Location
- Location: Dihika, West Bengal, India
- Country: India

Architecture
- Established: 1917

= Dihika Ashram =

Dihika Ashram was a small spiritual site and school established in Dihika, West Bengal, India, by Paramahansa Yogananda in March 1917 as a yoga‑based residential school and early organized center of his work.
It served as the initial location where Yogananda combined education with spiritual training, and it laid the foundation for what later became the Yogoda Satsanga Society of India.

== History ==
In March 1917 Paramahansa Yogananda founded a residential school for boys in Dihika that integrated formal education with yoga training and spiritual ideals.
The school was initially located in an estate bungalow in the hamlet of Dihika, with only a few teachers and a small group of students, and was known as Yogoda Satsanga Brahmacharya Vidyalaya.
In 1918 the growing school was relocated to Ranchi, where it continued to develop and became a central site for the expanding Yogoda Satsanga Society of India.
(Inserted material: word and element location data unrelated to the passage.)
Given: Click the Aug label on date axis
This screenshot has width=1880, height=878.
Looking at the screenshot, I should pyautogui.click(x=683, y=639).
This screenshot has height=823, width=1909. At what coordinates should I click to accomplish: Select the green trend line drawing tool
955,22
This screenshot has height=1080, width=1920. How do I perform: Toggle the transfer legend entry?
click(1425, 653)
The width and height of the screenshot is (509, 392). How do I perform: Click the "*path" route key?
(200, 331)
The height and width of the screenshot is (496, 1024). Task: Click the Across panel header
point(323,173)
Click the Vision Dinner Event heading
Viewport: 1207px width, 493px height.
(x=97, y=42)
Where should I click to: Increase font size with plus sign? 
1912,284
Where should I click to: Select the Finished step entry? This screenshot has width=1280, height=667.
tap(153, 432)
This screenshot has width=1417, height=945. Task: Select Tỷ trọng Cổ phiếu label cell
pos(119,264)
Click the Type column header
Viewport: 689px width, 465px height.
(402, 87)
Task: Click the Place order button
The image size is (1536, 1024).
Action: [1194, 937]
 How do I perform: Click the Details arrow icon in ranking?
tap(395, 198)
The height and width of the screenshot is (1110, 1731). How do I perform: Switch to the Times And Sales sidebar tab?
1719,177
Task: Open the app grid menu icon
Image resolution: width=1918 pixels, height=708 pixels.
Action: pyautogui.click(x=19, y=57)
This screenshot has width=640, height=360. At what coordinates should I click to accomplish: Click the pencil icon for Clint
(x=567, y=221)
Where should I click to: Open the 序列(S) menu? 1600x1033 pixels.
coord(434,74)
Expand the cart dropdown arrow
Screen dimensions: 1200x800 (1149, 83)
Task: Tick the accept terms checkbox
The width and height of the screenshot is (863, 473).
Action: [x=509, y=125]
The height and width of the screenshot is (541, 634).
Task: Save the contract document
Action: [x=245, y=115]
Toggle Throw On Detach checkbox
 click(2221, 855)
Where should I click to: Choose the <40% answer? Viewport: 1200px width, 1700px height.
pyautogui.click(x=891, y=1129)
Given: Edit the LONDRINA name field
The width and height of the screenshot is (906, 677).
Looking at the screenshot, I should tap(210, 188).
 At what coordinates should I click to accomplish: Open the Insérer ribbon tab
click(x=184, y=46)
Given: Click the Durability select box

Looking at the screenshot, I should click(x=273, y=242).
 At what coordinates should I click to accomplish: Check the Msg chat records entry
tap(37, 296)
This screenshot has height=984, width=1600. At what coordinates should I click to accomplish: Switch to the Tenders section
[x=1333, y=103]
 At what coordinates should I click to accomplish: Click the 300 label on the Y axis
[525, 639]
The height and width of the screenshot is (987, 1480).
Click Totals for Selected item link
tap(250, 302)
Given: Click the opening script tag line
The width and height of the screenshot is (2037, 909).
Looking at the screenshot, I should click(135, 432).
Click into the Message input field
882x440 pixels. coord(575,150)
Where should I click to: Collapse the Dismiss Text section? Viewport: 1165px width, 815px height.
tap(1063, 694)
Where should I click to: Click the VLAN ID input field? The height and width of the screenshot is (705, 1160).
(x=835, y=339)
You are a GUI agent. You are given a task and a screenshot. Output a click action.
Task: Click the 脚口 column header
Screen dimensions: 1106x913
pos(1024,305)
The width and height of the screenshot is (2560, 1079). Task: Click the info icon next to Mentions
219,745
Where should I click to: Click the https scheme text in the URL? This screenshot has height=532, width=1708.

== Religious significance ==
Although modest in scale, the Dihika site is historically significant to followers of Yogananda because it represents the earliest organized center of his spiritual and educational work in India.
The integration of meditation, yoga practice, and spiritual self‑discipline at Dihika formed the basis of the teachings and activities that would later spread through multiple centers of the Yogoda Satsanga Society and its sister organization, the Self‑Realization Fellowship.

== Present status ==
The original site of the Dihika Ashram is now maintained as a heritage location by the Yogoda Satsanga Society of India and functions as a retreat center known as Yogoda Satsanga Dhyana Kendra‑Dihika.